APPEAL from a judgment of the Superior Court of
Los Angeles County, Mark C. Kim, Judge. Affirmed.
Ava Stralla, under appointment by the Court of Appeal, for
Defendant and Appellant.
Xavier Becerra, Attorney General, Lance E. Winters, Chief
Assistant Attorney General, Susan Sullivan Pithey, Assistant
Attorney General, Noah P. Hill and Marc A. Kohm, Deputy
Attorneys General, for Plaintiff and Respondent.
After affirming appellant David Smith’s murder and
assault convictions, we remanded his case so the trial court could
exercise its discretion to retain or strike a firearm enhancement
under Penal Code section 12022.53, subdivision (h).1 At the
resentencing hearing, the trial court declined to strike the section
12022.53, subdivision (d) enhancement, leaving appellant’s
aggregate sentence of 40 years to life unchanged.

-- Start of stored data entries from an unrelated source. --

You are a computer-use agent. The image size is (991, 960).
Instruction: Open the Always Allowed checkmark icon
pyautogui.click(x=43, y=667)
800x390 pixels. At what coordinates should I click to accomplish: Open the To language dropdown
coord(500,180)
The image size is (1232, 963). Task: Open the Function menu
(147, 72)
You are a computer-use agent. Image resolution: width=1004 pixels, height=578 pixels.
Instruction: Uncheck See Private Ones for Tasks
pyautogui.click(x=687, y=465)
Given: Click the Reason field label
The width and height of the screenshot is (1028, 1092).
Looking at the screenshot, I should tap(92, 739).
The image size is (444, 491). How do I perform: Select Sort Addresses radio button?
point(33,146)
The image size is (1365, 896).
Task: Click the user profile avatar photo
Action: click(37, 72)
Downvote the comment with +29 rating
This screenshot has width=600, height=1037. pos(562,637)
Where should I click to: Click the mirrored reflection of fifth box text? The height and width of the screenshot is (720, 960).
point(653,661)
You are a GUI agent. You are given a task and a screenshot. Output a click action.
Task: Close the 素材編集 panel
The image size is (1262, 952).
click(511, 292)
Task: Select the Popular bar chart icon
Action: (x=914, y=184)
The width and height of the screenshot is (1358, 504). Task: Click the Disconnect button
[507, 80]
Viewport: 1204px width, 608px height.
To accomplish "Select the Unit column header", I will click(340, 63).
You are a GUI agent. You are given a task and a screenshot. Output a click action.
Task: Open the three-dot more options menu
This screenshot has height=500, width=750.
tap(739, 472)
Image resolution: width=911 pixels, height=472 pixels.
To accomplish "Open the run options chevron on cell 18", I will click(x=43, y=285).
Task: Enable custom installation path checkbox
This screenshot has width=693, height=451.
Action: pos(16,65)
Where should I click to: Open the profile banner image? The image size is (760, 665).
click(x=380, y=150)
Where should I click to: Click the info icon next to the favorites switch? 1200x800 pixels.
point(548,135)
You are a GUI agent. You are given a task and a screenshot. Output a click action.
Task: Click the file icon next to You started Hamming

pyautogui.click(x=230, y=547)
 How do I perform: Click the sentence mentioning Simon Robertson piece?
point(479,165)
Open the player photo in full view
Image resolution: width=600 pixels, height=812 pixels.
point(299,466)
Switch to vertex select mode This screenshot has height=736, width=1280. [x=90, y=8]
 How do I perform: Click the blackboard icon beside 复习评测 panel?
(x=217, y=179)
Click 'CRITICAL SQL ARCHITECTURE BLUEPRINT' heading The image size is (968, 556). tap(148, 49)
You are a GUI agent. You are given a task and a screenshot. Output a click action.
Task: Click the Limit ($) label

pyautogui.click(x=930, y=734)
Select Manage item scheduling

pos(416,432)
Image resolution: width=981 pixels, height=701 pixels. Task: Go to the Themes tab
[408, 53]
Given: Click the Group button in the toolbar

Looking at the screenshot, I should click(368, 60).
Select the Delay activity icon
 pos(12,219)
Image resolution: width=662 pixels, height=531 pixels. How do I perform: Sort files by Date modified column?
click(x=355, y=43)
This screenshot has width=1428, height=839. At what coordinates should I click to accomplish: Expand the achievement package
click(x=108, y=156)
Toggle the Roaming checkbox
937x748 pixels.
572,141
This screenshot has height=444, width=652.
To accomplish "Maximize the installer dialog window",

Appellant contends the trial court abused its discretion not
by failing to strike the enhancement, but by failing to consider
imposing instead a lesser enhancement under section 12022.53,
subdivisions (b) or (c). We agree with respondent Attorney
General that appellant forfeited this claim by failing to bring the
putative error to the trial court’s attention and affirm.
BACKGROUND
The facts and procedural history underlying appellant’s
convictions are set forth in our prior opinion, People v. Smith
(Jan. 8, 2019, B283278) [nonpub. opn.]. For purposes of this
appeal, it is sufficient to state that appellant was convicted of
second degree murder (§ 187) and assault with a firearm (§ 245,
subd. (a)(2)) after he and his brother engaged in an altercation
with two individuals on a public sidewalk. The parties
exchanged words and blows before appellant pulled a gun and
fatally shot victim Christopher Lane twice in the back and once
in the cheek. The jury rejected a gang enhancement (§ 186.22,
subd. (b)(1)(C)) but found true an allegation that appellant or a
principal personally and intentionally discharged a firearm,
causing great bodily injury or death (§ 12022.53, subds. (d) &
1Allfurther statutory references are to the Penal Code
unless otherwise indicated.
2
(e)).2 The trial court sentenced appellant to a total term of 40
years to life: 15 years to life for the murder, an additional
consecutive 25 years to life for the firearm enhancement, and a
concurrent three years for the assault.
We affirmed appellant’s convictions on appeal. We agreed
with the parties, however, that remand of the matter was
necessary to permit the trial court to exercise its discretion under
then-newly enacted section 12022.53, subdivision (h), which gave
trial courts the discretion to strike section 12022.53 enhancement
allegations. (See People v. Smith, supra.)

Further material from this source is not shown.